Tilray Inc. (NASDAQ:TLRY), a global leader in cannabis research, cultivation, production and distribution, today announced the pricing of US$450 million aggregate principal amount of Convertible Senior Notes due 2023 (the "notes") in a private placement to qualified institutional buyers pursuant to Rule 144A under the Securities Act of 1933, as amended (the "Securities Act"). Any notes sold in Canada will only be sold to accredited investors pursuant to an exemption from the prospectus requirements of Canadian securities laws. Tilray also granted the initial purchasers of the notes an option to purchase up to an additional US$67.5 million aggregate principal amount of notes. The offering was upsized from the previously announced US$400 million aggregate principal amount.
The sale of the notes to the initial purchasers is expected to settle on October 10, 2018, subject to the satisfaction of customary closing conditions, and is expected to result in approximately US$435.0 million in net proceeds to Tilray (or approximately US$500.5 million if the initial purchasers exercise their option to purchase additional notes in full) after deducting the initial purchasers' discount and estimated offering expenses payable by Tilray.
Tilray intends to use the net proceeds from this offering for working capital, future acquisitions and general corporate purposes, and to repay the approximately US$9.1 million existing mortgage related to its facility in Nanaimo, British Columbia.
The notes will be senior unsecured obligations of Tilray and will bear an interest at a rate of 5.00% per year, payable semiannually in arrears on April 1 and October 1 of each year, beginning on April 1, 2019. The notes will mature on October 1, 2023, unless earlier repurchased, redeemed or converted.
The initial conversion rate for the notes is 5.9735 shares of Class 2 common stock per US$1,000 principal amount of notes (which is equivalent to an initial conversion price of approximately US$167.41 per share). Conversions of the notes will be settled in cash, shares of Tilray's Class 2 common stock or a combination thereof, at Tilray's election. The initial conversion price represents a conversion premium of approximately 15% over the last reported sale price of US$145.57 per share of Tilray's Class 2 common stock on the Nasdaq Global Select Market on October 4, 2018.
Prior to the close of business on the day immediately preceding April 1, 2023, the notes will be convertible at the option of the holders only upon the satisfaction of specified conditions and during certain periods. On and after April 1, 2023 until the close of business on the second scheduled trading day immediately preceding the maturity date, holders may convert their notes at their option regardless of these conditions.
Holders may require Tilray to repurchase their notes upon the occurrence of a fundamental change (as defined in the indenture governing the notes) at a cash purchase price equal to the principal amount thereof plus accrued and unpaid interest, if any.

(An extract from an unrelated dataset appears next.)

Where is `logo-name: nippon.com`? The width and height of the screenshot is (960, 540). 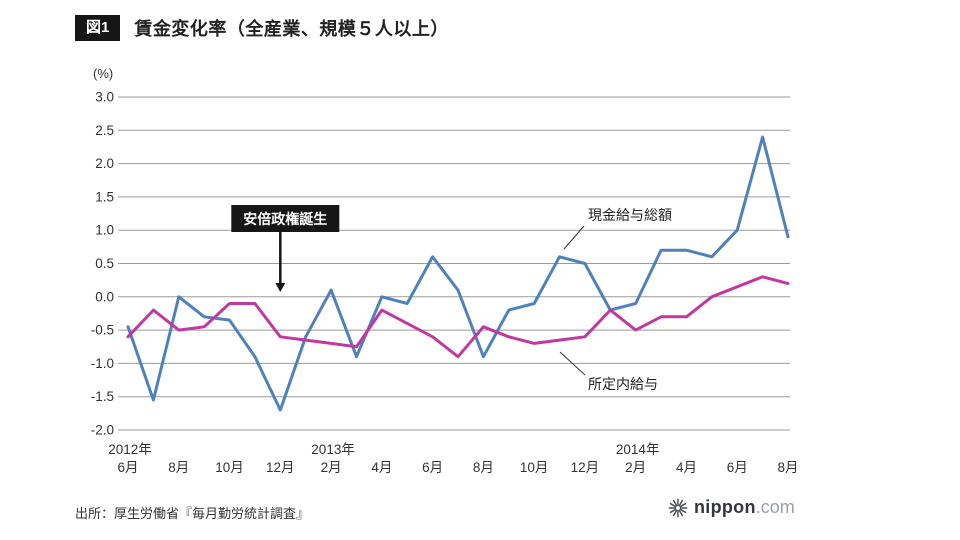
logo-name: nippon.com is located at coordinates (744, 508).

Tilray may not redeem the notes prior to October 1, 2021. On or after October 1, 2021 and on or before the 30th scheduled trading day immediately before the maturity date, Tilray may redeem for cash all or part of the notes if the last reported sale price of Tilray's Class 2 common stock has been at least 130% of the conversion price then in effect for at least 20 trading days (whether or not consecutive), including the trading day immediately preceding the date on which Tilray provides a notice of redemption, during any 30 consecutive trading day period ending on, and including, the trading day immediately preceding the date on which Tilray provides notice of redemption. The redemption price for the notes will equal the principal amount of the notes to be redeemed, plus accrued and unpaid interest, if any.
Neither the notes, nor any shares of Tilray's Class 2 common stock issuable upon conversion of the notes, have been registered under the Securities Act or any state securities laws, or qualified for distribution by prospectus in Canada, and unless so registered, may not be offered or sold in the United States absent registration or an applicable exemption from, or in a transaction not subject to, the registration requirements of the Securities Act and other applicable securities laws, or sold in Canada absent an exemption from the prospectus requirements of Canadian securities laws.
This press release is neither an offer to sell nor a solicitation of an offer to buy any securities, nor shall it constitute an offer, solicitation or sale of any securities in any state or jurisdiction in which such offer, solicitation or sale would be unlawful prior to the registration or qualification under the securities laws of any such state or jurisdiction.